SOURCE EXTRACT:
BEGIN

Industry sources doubt there’s a connection between fertilizer and nitrates in drinking water, which have been linked in health studies with a higher incidence of thyroid cancer in older women and underperforming thyroids in infants.
According to The Fertilizer Institute (TFI), its own product testing program has demonstrated that fertilizers are safe. “These studies were reviewed and approved by both the U.S. Environmental Protection Agency (EPA) and the Organization for Economic Cooperation and Development (OECD), and are solid evidence that there is no connection between fertilizers and increased risk of thyroid disease,” stated TFI spokeswoman Kathy Mathers. “It should also be noted that perchlorate and thiocyanate, the other chemicals in the studies, bind the receptor much more strongly, thus are more potent than nitrates.”
In the National Institute of Health (NIH) study of nearly 22,000 women in Iowa ages 55 to 69, researchers found a nearly three-fold increase of thyroid cancer in women who for more than 10 years had used public water supplies with nitrate levels of 5 milligrams per liter – or less than half the maximum allowable level of nitrates in the U.S. According to the report, cancer incidence was determined by using the state health registry, and nitrate intake was estimated from public drinking water sources using a public database of nitrate measurements.
“These positive findings are of interest in light of the increasing incidence of thyroid cancer over the past decades, and the ubiquitous exposure to nitrate from dietary and drinking water sources – the latter occurring mostly in agricultural regions,” the NIH researchers noted.
The other study included 92 full-term infants between birth and 1 year of age. Perchlorate, thiocyanate, and nitrate were measured in 206 urine samples. The thyroid stimulating hormone (TSH) and thyroxine were measured in urines and in 50 blood samples. Infants with higher exposures to three contaminants – perchlorate, nitrate, or thiocyanate – found in water, food, and tobacco smoke, had increased levels of TSH, which researchers say is a sign that the thyroid gland may be underfunctioning.
NIH’s Iowa study of thyroid diseases focused on an agriculture state where nitrate is common in drinking water because of heavy nitrogen fertilizer applications in cornfields. This situation led Des Moines waterworks (DMWW) to build the largest nitrate removal facility in the world. DMWW recently took the additional step to assure the effectiveness of the nitrate-removal plant by diverting Raccoon River water into off-river storage reservoirs, where it’s held long enough for microorganisms to consume nitrate present in the river water. DMWW officials pointed out that nitrate levels rapidly diminish in the storage reservoirs, enabling DMWW to use the water as low-nitrate diluted, which is then mixed with DMWW’s other high-nitrate water sources. These efforts recently earned an environmental excellence award from Iowa Gov. Chet Culver.

END

SOURCE MATERIAL:
BEGIN

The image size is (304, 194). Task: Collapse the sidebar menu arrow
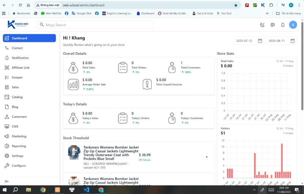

END

EXERCISE BRIEF: In the article on fertilizer and nitrates in drinking water, why did Des Moines Waterworks divert Raccoon River water into off-river storage reservoirs? Answer in one to three sentences.

TASK RESPONSE: Des Moines Waterworks diverted the water to make its nitrate-removal plant more effective. The water stays in the reservoirs long enough for microorganisms to consume the nitrate it contains, so nitrate levels drop rapidly. The utility can then use it as low-nitrate diluted water and mix it with its other high-nitrate sources.